Exercise input >>
· · · · · · ·

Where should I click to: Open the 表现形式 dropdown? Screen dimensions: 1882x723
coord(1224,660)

· · · · · · ·

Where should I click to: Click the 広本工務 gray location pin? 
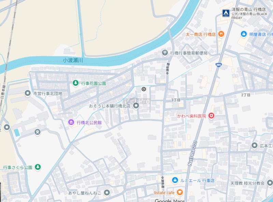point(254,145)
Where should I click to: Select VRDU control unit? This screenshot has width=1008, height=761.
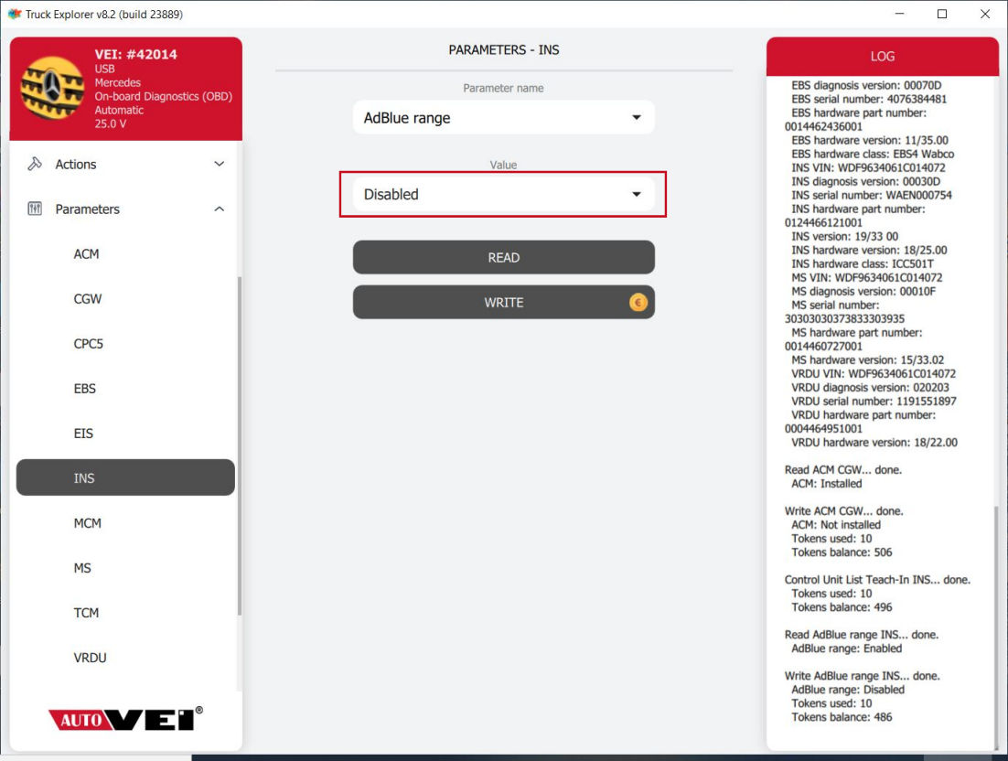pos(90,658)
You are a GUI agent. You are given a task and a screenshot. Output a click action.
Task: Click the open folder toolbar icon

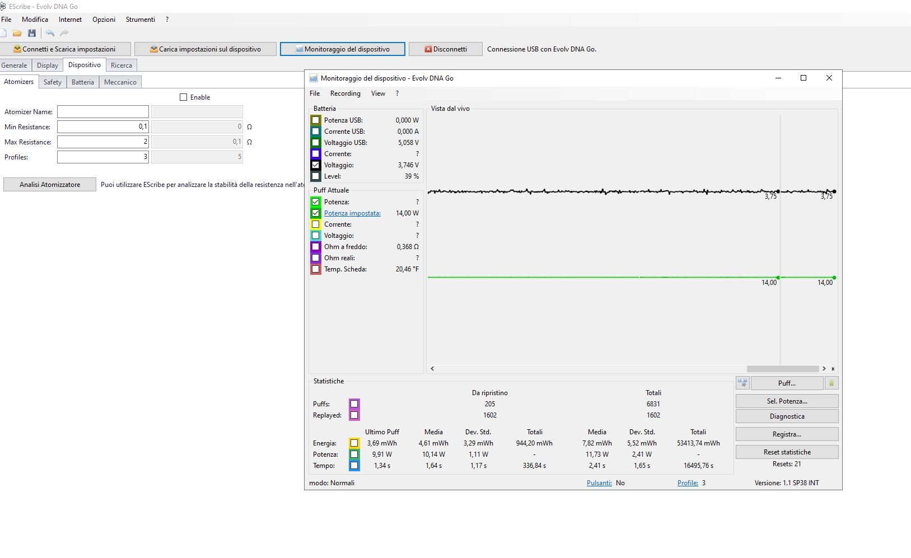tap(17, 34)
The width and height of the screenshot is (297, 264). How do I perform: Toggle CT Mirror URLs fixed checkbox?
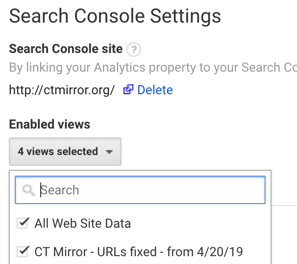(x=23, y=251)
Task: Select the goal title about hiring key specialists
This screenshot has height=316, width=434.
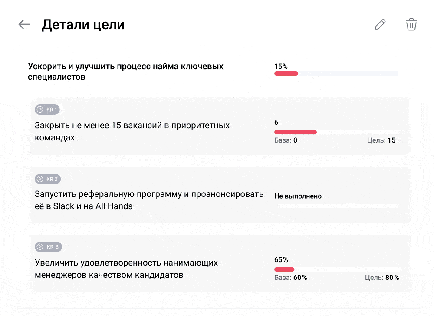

· · · · · · ·

Directions >>
Within the entries above, give again exactly the lines starting at the one that contains "The width and" and ending at the one that contains "This screenshot has height=316, width=434.", leaving out the pictures.

Problem solution >>
The width and height of the screenshot is (297, 264). How do I perform: Toggle CT Mirror URLs fixed checkbox?
(x=23, y=251)
Task: Select the goal title about hiring key specialists
This screenshot has height=316, width=434.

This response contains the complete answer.